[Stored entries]
- Opening Delimiter -
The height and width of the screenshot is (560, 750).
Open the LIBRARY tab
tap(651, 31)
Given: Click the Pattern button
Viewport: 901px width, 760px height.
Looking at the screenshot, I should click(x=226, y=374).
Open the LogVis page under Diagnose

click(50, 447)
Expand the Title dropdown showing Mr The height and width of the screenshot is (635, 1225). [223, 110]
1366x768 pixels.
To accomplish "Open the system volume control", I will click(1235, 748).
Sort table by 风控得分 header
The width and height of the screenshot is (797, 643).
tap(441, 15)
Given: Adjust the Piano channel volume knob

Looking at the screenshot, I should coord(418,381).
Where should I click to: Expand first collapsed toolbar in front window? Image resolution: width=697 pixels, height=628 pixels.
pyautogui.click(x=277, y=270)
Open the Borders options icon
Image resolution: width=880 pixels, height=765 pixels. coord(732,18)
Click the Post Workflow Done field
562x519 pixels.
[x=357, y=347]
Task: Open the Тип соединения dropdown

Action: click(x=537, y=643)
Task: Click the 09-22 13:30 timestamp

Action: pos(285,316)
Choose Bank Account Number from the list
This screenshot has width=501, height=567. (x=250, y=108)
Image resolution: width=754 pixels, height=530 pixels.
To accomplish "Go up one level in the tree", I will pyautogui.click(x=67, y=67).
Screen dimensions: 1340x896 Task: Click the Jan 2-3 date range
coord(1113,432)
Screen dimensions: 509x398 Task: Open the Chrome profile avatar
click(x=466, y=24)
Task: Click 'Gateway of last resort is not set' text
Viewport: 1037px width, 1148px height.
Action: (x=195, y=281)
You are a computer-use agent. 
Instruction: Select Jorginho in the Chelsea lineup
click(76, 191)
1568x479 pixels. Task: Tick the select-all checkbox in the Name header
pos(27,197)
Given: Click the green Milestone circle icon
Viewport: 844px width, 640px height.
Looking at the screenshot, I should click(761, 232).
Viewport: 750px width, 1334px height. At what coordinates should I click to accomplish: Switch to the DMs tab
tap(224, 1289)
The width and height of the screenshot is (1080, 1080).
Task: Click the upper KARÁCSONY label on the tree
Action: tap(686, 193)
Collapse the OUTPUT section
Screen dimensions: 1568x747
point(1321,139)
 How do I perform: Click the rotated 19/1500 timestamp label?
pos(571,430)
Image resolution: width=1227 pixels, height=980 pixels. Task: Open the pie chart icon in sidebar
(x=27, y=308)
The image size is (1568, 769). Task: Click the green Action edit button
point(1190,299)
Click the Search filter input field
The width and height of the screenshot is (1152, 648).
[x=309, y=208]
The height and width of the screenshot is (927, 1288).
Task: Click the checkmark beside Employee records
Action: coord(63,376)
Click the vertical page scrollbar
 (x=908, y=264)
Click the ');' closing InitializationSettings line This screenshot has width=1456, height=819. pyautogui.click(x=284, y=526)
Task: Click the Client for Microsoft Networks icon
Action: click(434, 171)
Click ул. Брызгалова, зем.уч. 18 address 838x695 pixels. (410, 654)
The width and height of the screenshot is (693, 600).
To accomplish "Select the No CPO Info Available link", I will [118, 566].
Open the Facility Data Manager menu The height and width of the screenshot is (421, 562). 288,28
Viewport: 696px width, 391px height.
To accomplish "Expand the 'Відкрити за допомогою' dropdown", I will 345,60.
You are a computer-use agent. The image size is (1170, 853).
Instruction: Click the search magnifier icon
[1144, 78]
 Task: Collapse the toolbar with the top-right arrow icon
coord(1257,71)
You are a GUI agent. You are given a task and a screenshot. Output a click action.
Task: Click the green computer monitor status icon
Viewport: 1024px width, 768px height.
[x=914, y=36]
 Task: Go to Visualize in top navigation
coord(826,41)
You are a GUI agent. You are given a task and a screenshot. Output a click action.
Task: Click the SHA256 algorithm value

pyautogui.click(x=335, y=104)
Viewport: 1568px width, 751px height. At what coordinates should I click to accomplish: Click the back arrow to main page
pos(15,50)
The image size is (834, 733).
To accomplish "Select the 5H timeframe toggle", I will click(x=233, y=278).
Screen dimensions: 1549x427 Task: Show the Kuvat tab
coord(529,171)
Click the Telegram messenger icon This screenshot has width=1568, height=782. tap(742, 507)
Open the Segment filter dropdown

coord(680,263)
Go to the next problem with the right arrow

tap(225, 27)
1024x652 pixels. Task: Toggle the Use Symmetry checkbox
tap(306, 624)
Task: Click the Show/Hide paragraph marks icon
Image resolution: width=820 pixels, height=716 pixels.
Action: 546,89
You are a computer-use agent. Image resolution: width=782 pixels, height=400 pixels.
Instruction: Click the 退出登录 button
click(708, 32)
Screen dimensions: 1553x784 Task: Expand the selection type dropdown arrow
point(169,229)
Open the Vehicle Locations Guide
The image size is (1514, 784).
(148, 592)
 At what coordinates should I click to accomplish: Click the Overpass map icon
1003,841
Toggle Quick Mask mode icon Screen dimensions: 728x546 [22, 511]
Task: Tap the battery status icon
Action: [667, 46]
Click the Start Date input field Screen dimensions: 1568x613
- Closing Delimiter -
WORK ITEM. Line by line, set the records above down again exactly.

ANSWER BOX.
The height and width of the screenshot is (560, 750).
Open the LIBRARY tab
tap(651, 31)
Given: Click the Pattern button
Viewport: 901px width, 760px height.
Looking at the screenshot, I should click(x=226, y=374).
Open the LogVis page under Diagnose

click(50, 447)
Expand the Title dropdown showing Mr The height and width of the screenshot is (635, 1225). [223, 110]
1366x768 pixels.
To accomplish "Open the system volume control", I will click(1235, 748).
Sort table by 风控得分 header
The width and height of the screenshot is (797, 643).
tap(441, 15)
Given: Adjust the Piano channel volume knob

Looking at the screenshot, I should coord(418,381).
Where should I click to: Expand first collapsed toolbar in front window? Image resolution: width=697 pixels, height=628 pixels.
pyautogui.click(x=277, y=270)
Open the Borders options icon
Image resolution: width=880 pixels, height=765 pixels. coord(732,18)
Click the Post Workflow Done field
562x519 pixels.
[x=357, y=347]
Task: Open the Тип соединения dropdown

Action: click(x=537, y=643)
Task: Click the 09-22 13:30 timestamp

Action: pos(285,316)
Choose Bank Account Number from the list
This screenshot has width=501, height=567. (x=250, y=108)
Image resolution: width=754 pixels, height=530 pixels.
To accomplish "Go up one level in the tree", I will pyautogui.click(x=67, y=67).
Screen dimensions: 1340x896 Task: Click the Jan 2-3 date range
coord(1113,432)
Screen dimensions: 509x398 Task: Open the Chrome profile avatar
click(x=466, y=24)
Task: Click 'Gateway of last resort is not set' text
Viewport: 1037px width, 1148px height.
Action: (x=195, y=281)
You are a computer-use agent. 
Instruction: Select Jorginho in the Chelsea lineup
click(76, 191)
1568x479 pixels. Task: Tick the select-all checkbox in the Name header
pos(27,197)
Given: Click the green Milestone circle icon
Viewport: 844px width, 640px height.
Looking at the screenshot, I should click(761, 232).
Viewport: 750px width, 1334px height. At what coordinates should I click to accomplish: Switch to the DMs tab
tap(224, 1289)
The width and height of the screenshot is (1080, 1080).
Task: Click the upper KARÁCSONY label on the tree
Action: tap(686, 193)
Collapse the OUTPUT section
Screen dimensions: 1568x747
point(1321,139)
 How do I perform: Click the rotated 19/1500 timestamp label?
pos(571,430)
Image resolution: width=1227 pixels, height=980 pixels. Task: Open the pie chart icon in sidebar
(x=27, y=308)
The image size is (1568, 769). Task: Click the green Action edit button
point(1190,299)
Click the Search filter input field
The width and height of the screenshot is (1152, 648).
[x=309, y=208]
The height and width of the screenshot is (927, 1288).
Task: Click the checkmark beside Employee records
Action: coord(63,376)
Click the vertical page scrollbar
 (x=908, y=264)
Click the ');' closing InitializationSettings line This screenshot has width=1456, height=819. pyautogui.click(x=284, y=526)
Task: Click the Client for Microsoft Networks icon
Action: click(434, 171)
Click ул. Брызгалова, зем.уч. 18 address 838x695 pixels. (410, 654)
The width and height of the screenshot is (693, 600).
To accomplish "Select the No CPO Info Available link", I will [118, 566].
Open the Facility Data Manager menu The height and width of the screenshot is (421, 562). 288,28
Viewport: 696px width, 391px height.
To accomplish "Expand the 'Відкрити за допомогою' dropdown", I will 345,60.
You are a computer-use agent. The image size is (1170, 853).
Instruction: Click the search magnifier icon
[1144, 78]
 Task: Collapse the toolbar with the top-right arrow icon
coord(1257,71)
You are a GUI agent. You are given a task and a screenshot. Output a click action.
Task: Click the green computer monitor status icon
Viewport: 1024px width, 768px height.
[x=914, y=36]
 Task: Go to Visualize in top navigation
coord(826,41)
You are a GUI agent. You are given a task and a screenshot. Output a click action.
Task: Click the SHA256 algorithm value

pyautogui.click(x=335, y=104)
Viewport: 1568px width, 751px height. At what coordinates should I click to accomplish: Click the back arrow to main page
pos(15,50)
The image size is (834, 733).
To accomplish "Select the 5H timeframe toggle", I will click(x=233, y=278).
Screen dimensions: 1549x427 Task: Show the Kuvat tab
coord(529,171)
Click the Telegram messenger icon This screenshot has width=1568, height=782. tap(742, 507)
Open the Segment filter dropdown

coord(680,263)
Go to the next problem with the right arrow

tap(225, 27)
1024x652 pixels. Task: Toggle the Use Symmetry checkbox
tap(306, 624)
Task: Click the Show/Hide paragraph marks icon
Image resolution: width=820 pixels, height=716 pixels.
Action: 546,89
You are a computer-use agent. Image resolution: width=782 pixels, height=400 pixels.
Instruction: Click the 退出登录 button
click(708, 32)
Screen dimensions: 1553x784 Task: Expand the selection type dropdown arrow
point(169,229)
Open the Vehicle Locations Guide
The image size is (1514, 784).
(148, 592)
 At what coordinates should I click to accomplish: Click the Overpass map icon
1003,841
Toggle Quick Mask mode icon Screen dimensions: 728x546 [22, 511]
Task: Tap the battery status icon
Action: [667, 46]
Click the Start Date input field Screen dimensions: 1568x613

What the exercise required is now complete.